I recall two grocery stores, a Publix, which is an ESOP, and a Winn-Dixie, at the opposite ends of a strip mall, each competing and thriving and selling groceries. I saw the same shoppers go in each store at various times, and I saw workers submit applications at each store, yet one store gave the employees the profits in the form of stock, while the other store sent all profits to Wall Street. Politicians had no real impact on whether the shoppers or employees wanted the profits to stay in the community or be shipped off to distant shareholders. The “capitalist form of wealth distribution” is not a law, like gravity, or even manslaughter or speeding.

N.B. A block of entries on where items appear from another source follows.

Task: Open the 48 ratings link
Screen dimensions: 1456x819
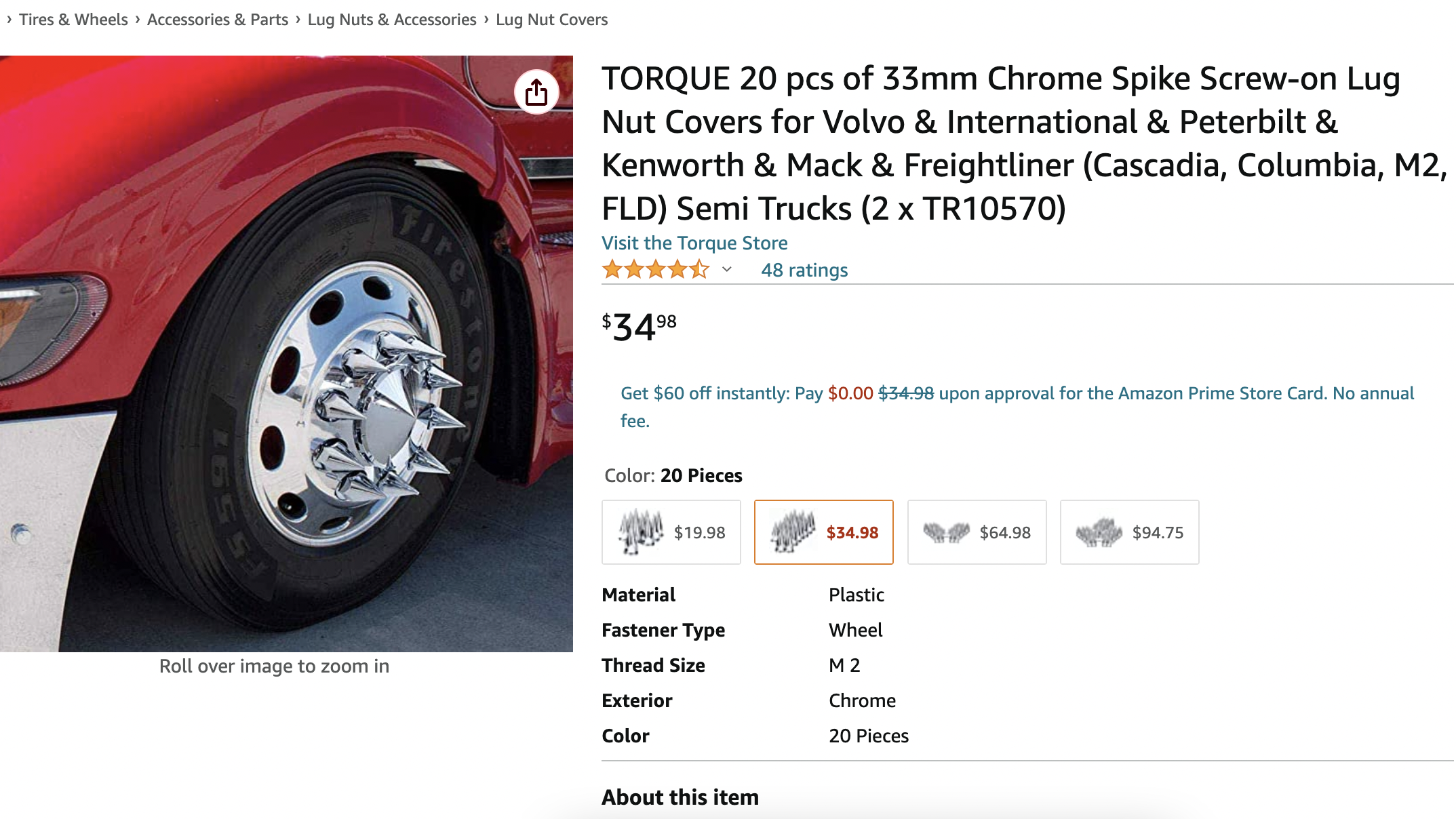Action: pyautogui.click(x=804, y=270)
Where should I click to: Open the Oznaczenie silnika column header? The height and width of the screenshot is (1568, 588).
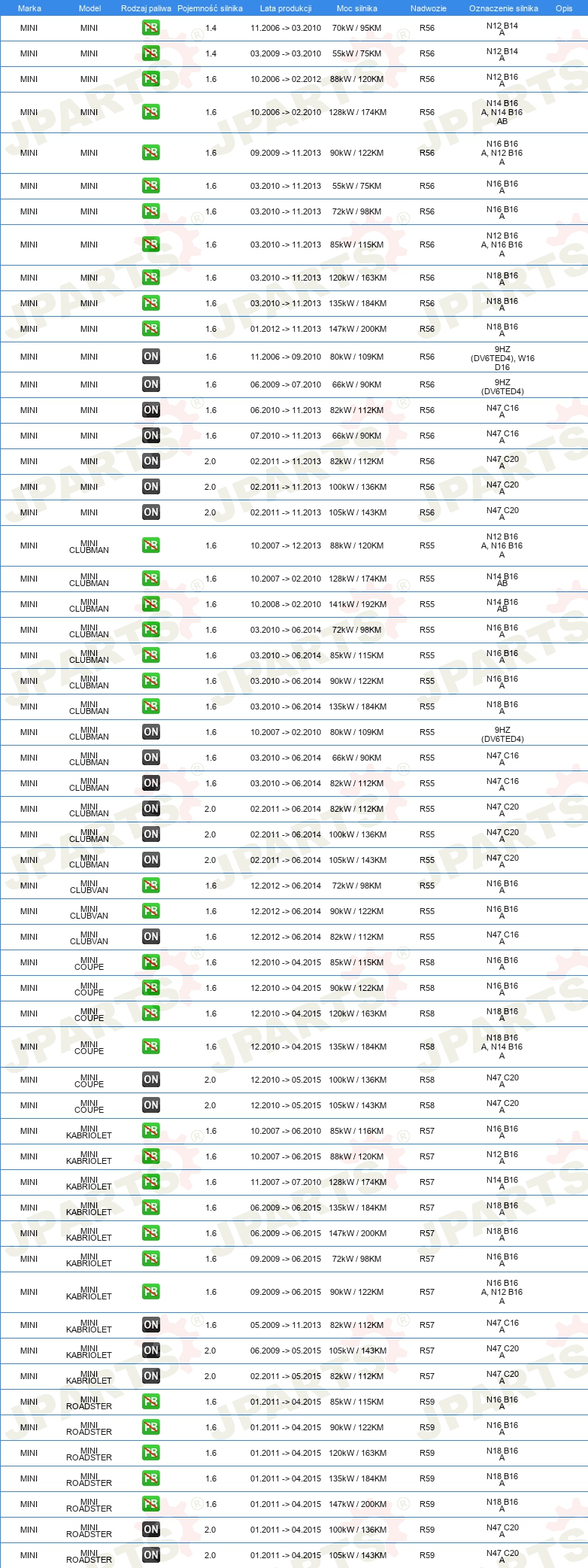click(504, 8)
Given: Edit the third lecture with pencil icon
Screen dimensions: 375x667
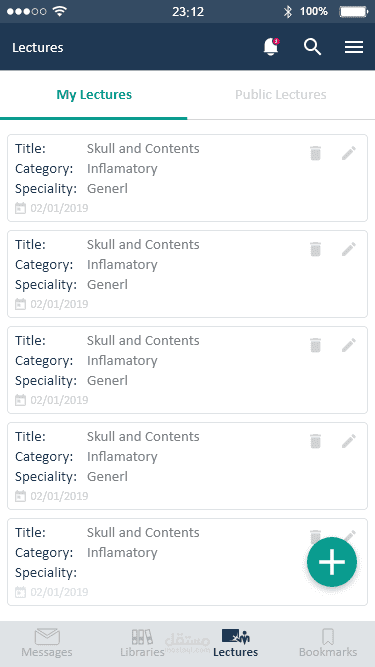Looking at the screenshot, I should coord(349,345).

When workers and shoppers are presented with two options, one owned by workers which therefor retains all profits within the community, and another that ships all profits out of the community, yet the workers and shoppers seem indifferent to which one they support, it is clear that the workers and shoppers, the residents of the community, are indifferent to whether corporations re-invest in the community or bleed it dry. And yes, you protest, many are uninformed and do not realize there is a huge difference between a Publix and a Winn-Dixie, and you would be right. Plus, some are actually under the impression that there is a law of some kind forcing capitalist corporations to send all profits to distant shareholders. But there is no such law. (Though, yes, politicians can make it easier or more difficult to run, or foster, coops or ESOPs, which are both technically corporations existing in the capitalist economic-system. )

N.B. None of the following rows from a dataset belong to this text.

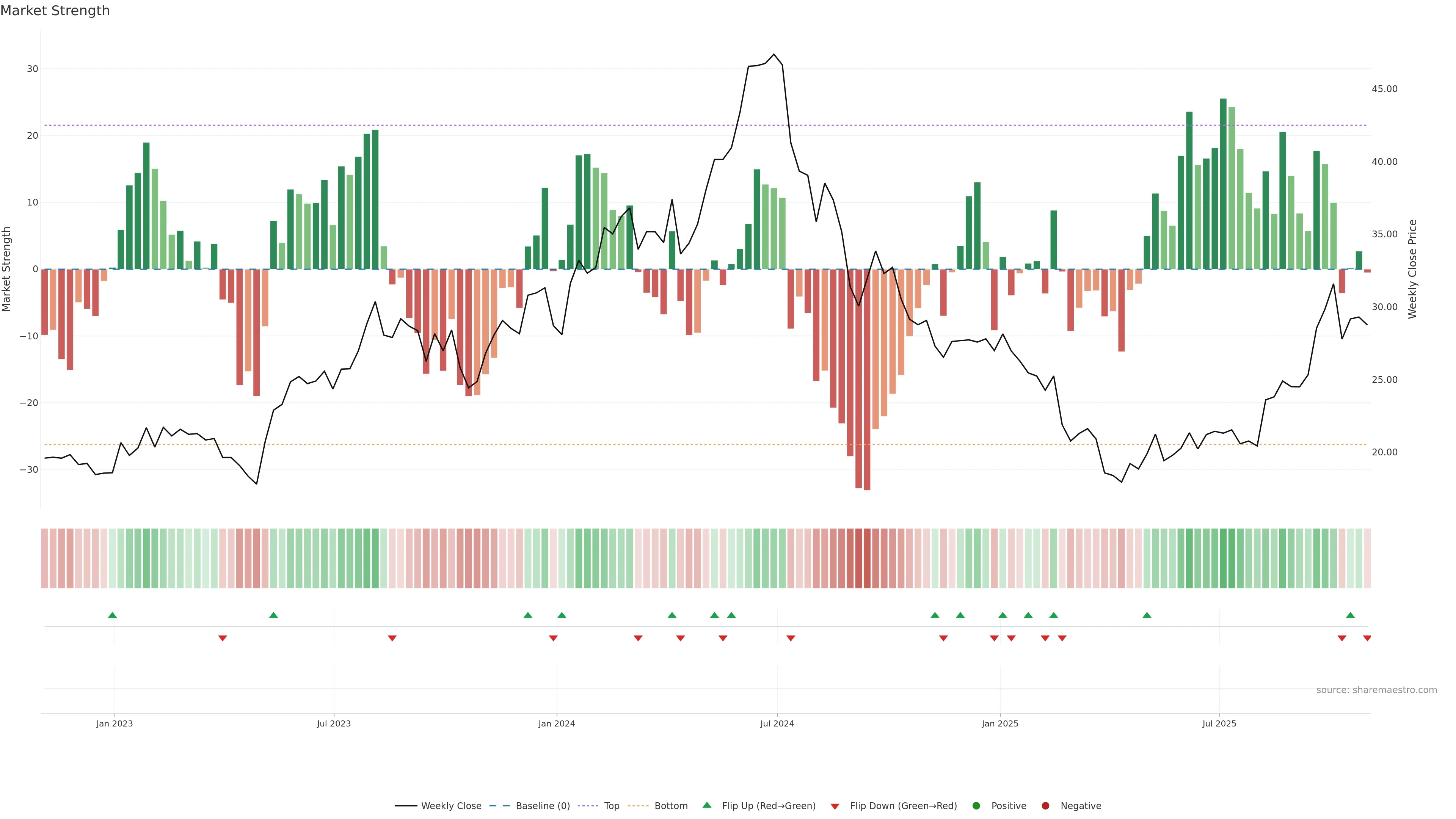The height and width of the screenshot is (819, 1456).
Task: Click the Weekly Close Price axis title
Action: click(x=1412, y=269)
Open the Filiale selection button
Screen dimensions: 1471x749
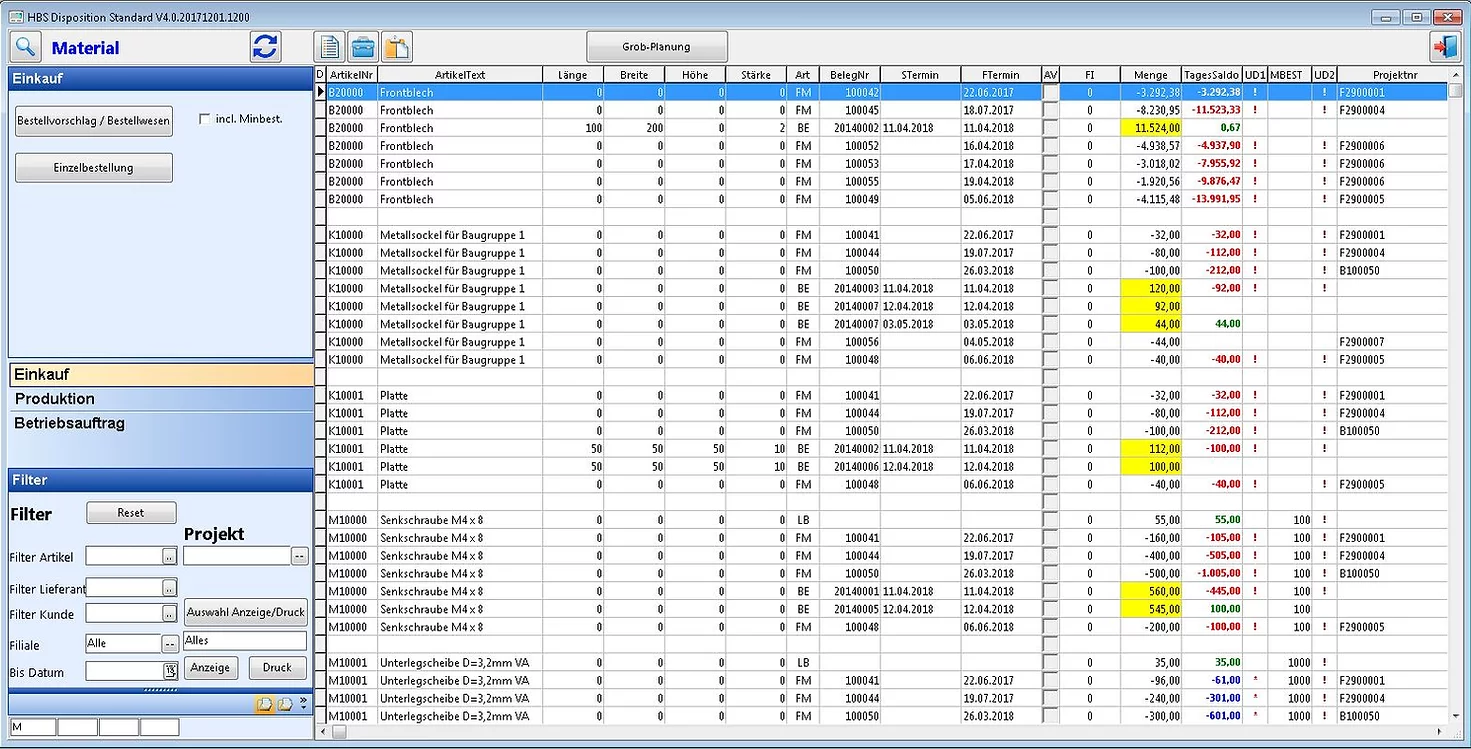(x=170, y=644)
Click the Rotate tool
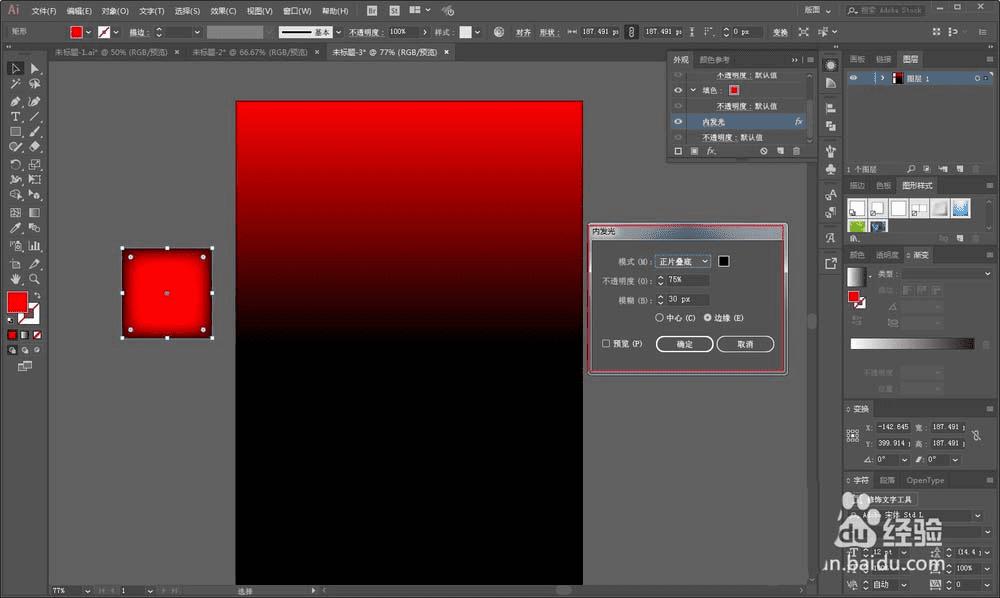Screen dimensions: 1000x598 pyautogui.click(x=16, y=164)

It is clear there is a vulture style “capitalist form of wealth distribution” corporation, and a community sustaining “capitalist form of wealth distribution” corporation, but explaining the differences doesn’t fit on a bumper sticker. Politicians don’t change the economy, or determine which type of corporation to start or work at or shop at. Expecting politicians to change the economy is like disliking a dish at a restaurant, complaining to the waiter, and then expecting the waiter to change the recipe. The consumers must stop ordering the crap and then the cooks will change the recipe. Change comes from changing what we are doing, starting or shopping at or working at a vulture style corporation versus a community sustaining corporation. (In case my points are lost, politics and economics have different words describing them for a reason, and democracy in the workplace is non-existent in most corporations yet thriving at worker cooperative corporations, where workers also have a say in the plastic packaging, and wealth distribution, and many other things that affect humans.)
I am apparently not very charismatic, so here’s an informative video from somebody with a bit more charisma.
The Story of Solutions:
PS: I recall in undergrad a prof saying the short definition of Pol-Sci was “who gets what and when.” He was obviously referring to taxes. Then I studied accounting, and went on to law school and thought more about how things work and interact, all the while thinking I should have become a psychologist since humans are so emotional and self-absorbed … hmm, the more I learn the less I understand. Politics seems to me like the movie poster outside the theater, not really relevant to [economic] script-writing, just affecting the perceptions of passer-bys. Or, as a friend frequently says, “Politics is theater for ugly people.”